The problem:
Print only the lines running from the line with "Viewport: 1134px width, 1280px height." to the final line below, both included, exactly as written and without the pictures.

(Saved entries)
'''

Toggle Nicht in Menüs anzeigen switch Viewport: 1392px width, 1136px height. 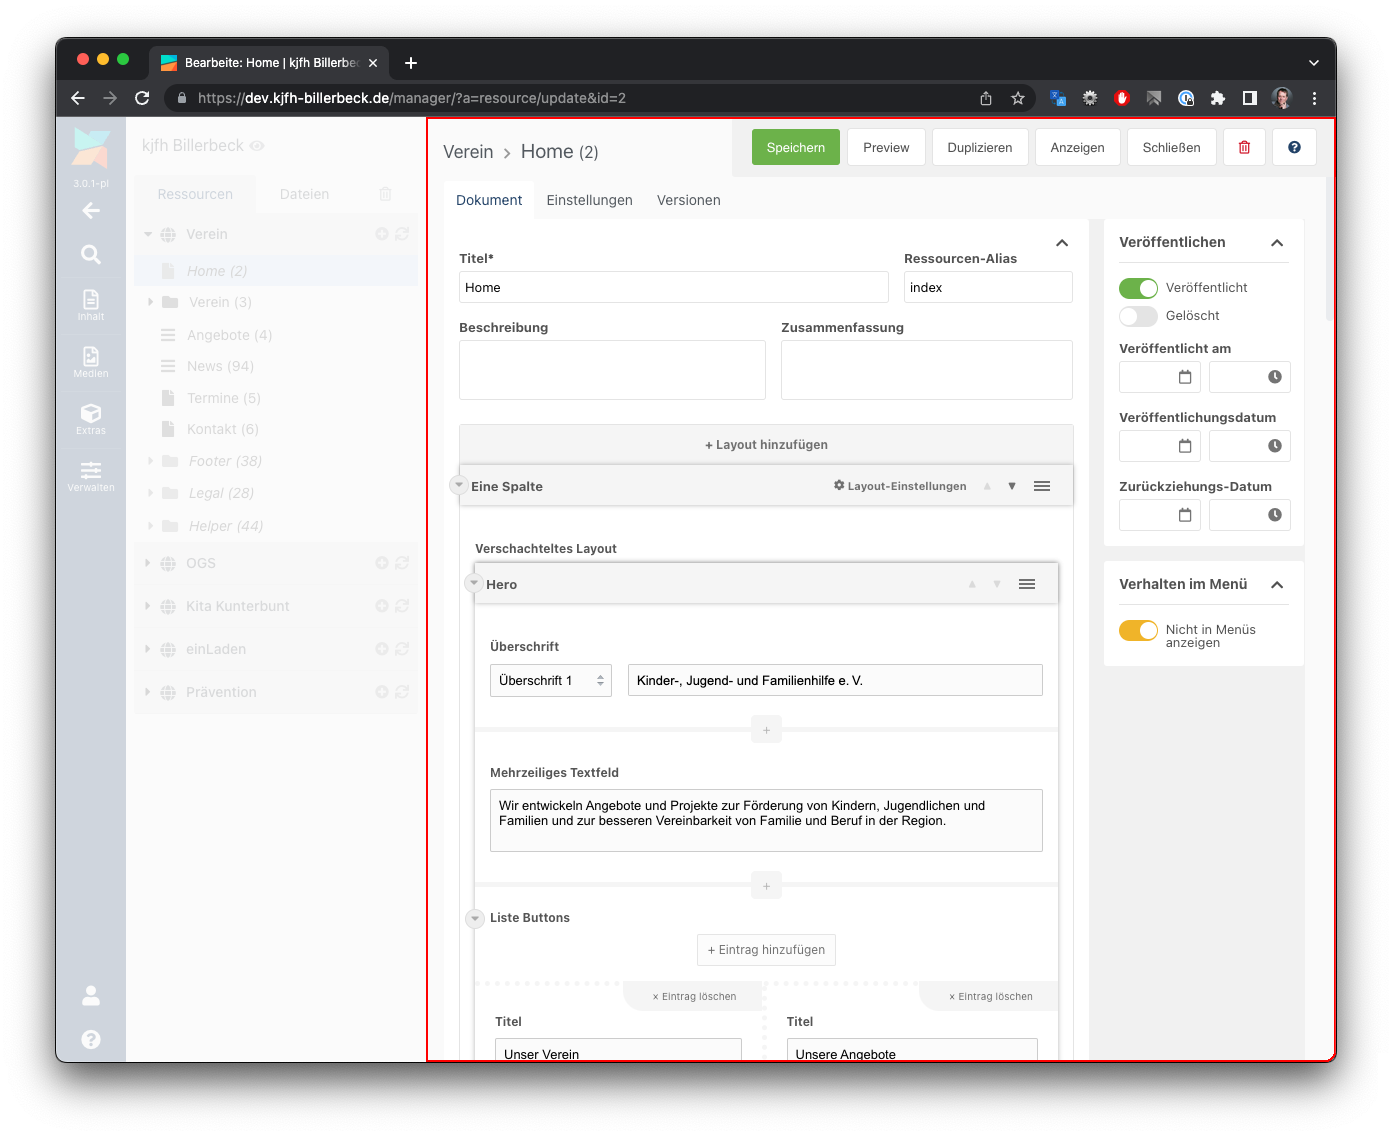[1138, 630]
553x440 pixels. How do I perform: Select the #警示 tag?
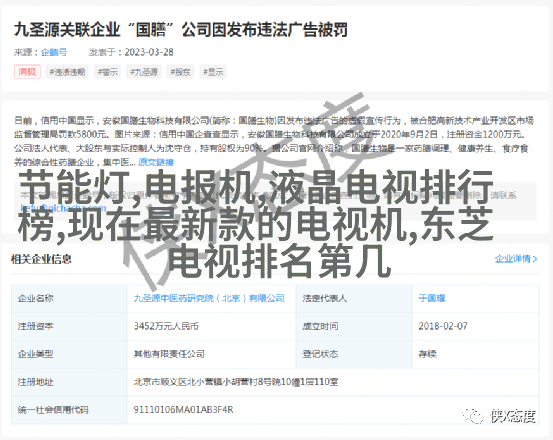(x=108, y=72)
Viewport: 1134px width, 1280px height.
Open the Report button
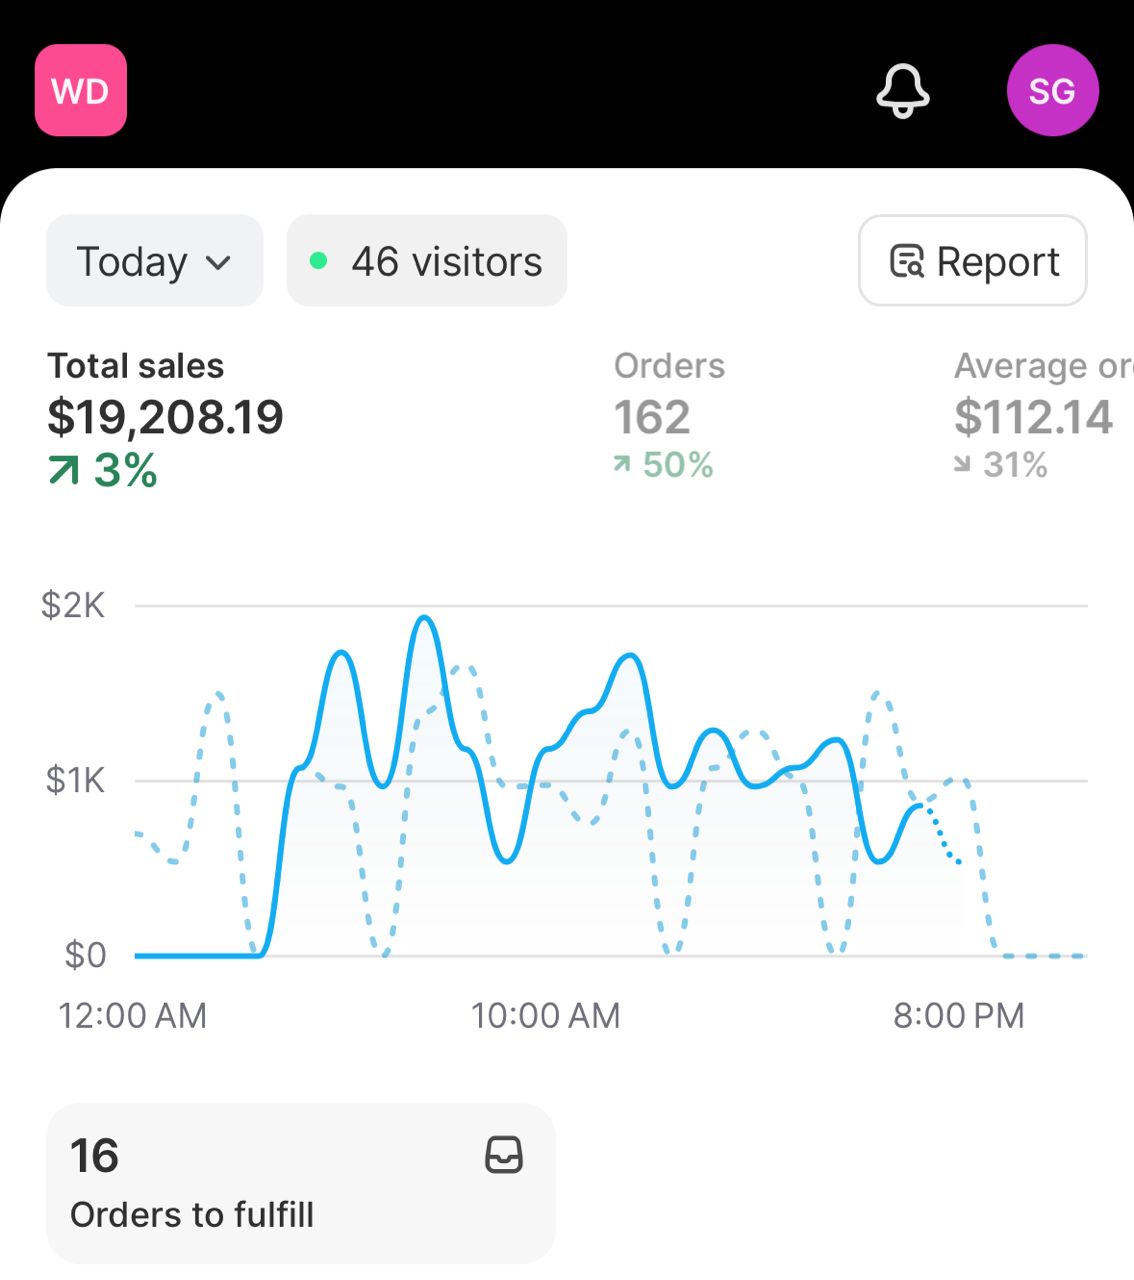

'''

Response to the exercise:
Viewport: 1134px width, 1280px height.
Open the Report button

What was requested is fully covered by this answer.